Neural Program Synthesis with Priority Queue Training
Daniel A. Abolafia, Mohammad Norouzi, Jonathan Shen, Rui Zhao, Quoc V. Le
TL;DR
The paper tackles reward-based automatic program synthesis using an RNN generator trained under two schemes: policy gradient (REINFORCE) and Priority Queue Training (PQT), where a top-$K$ buffer of best programs guides learning. PQT, optionally combined with PG, outperforms a genetic algorithm and vanilla PG on BF language tasks, and the authors show that adding a program length penalty yields shorter, human-readable solutions.
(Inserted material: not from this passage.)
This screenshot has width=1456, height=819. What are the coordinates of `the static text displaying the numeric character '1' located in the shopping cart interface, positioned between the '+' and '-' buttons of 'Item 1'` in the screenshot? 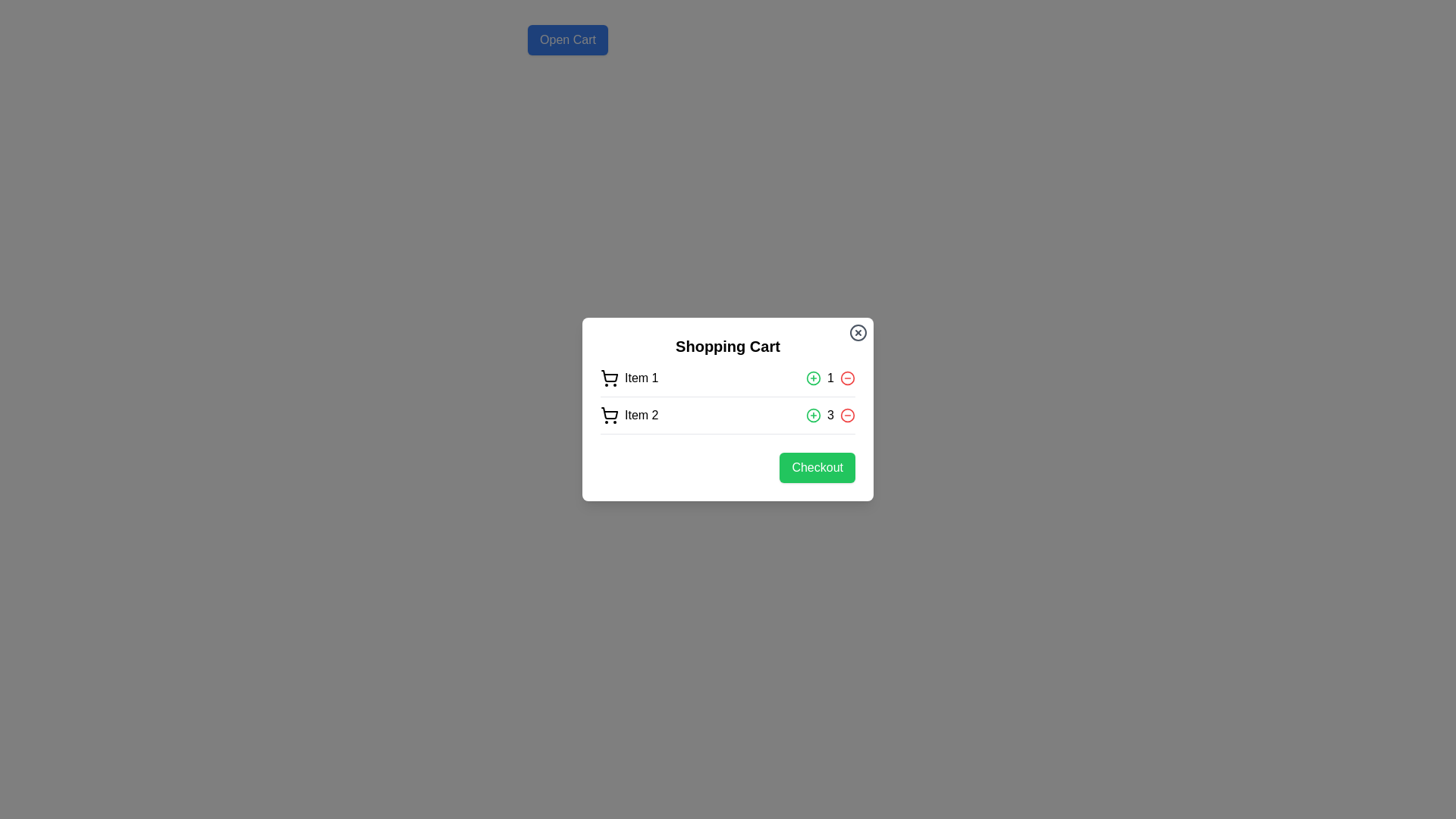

The BF benchmark, with its simple syntax and Turing-completeness, serves to demonstrate a stable, scalable approach that can bootstrap exploration from scratch via the top-$K$ buffer. These findings suggest that a compact, off-policy training regime with a small priority queue can effectively drive neural program synthesis, offering a basis for transfer learning in expressive programming environments.
Abstract
We consider the task of program synthesis in the presence of a reward function over the output of programs, where the goal is to find programs with maximal rewards. We employ an iterative optimization scheme, where we train an RNN on a dataset of K best programs from a priority queue of the generated programs so far. Then, we synthesize new programs and add them to the priority queue by sampling from the RNN. We benchmark our algorithm, called priority queue training (or PQT), against genetic algorithm and reinforcement learning baselines on a simple but expressive Turing complete programming language called BF. Our experimental results show that our simple PQT algorithm significantly outperforms the baselines. By adding a program length penalty to the reward function, we are able to synthesize short, human readable programs.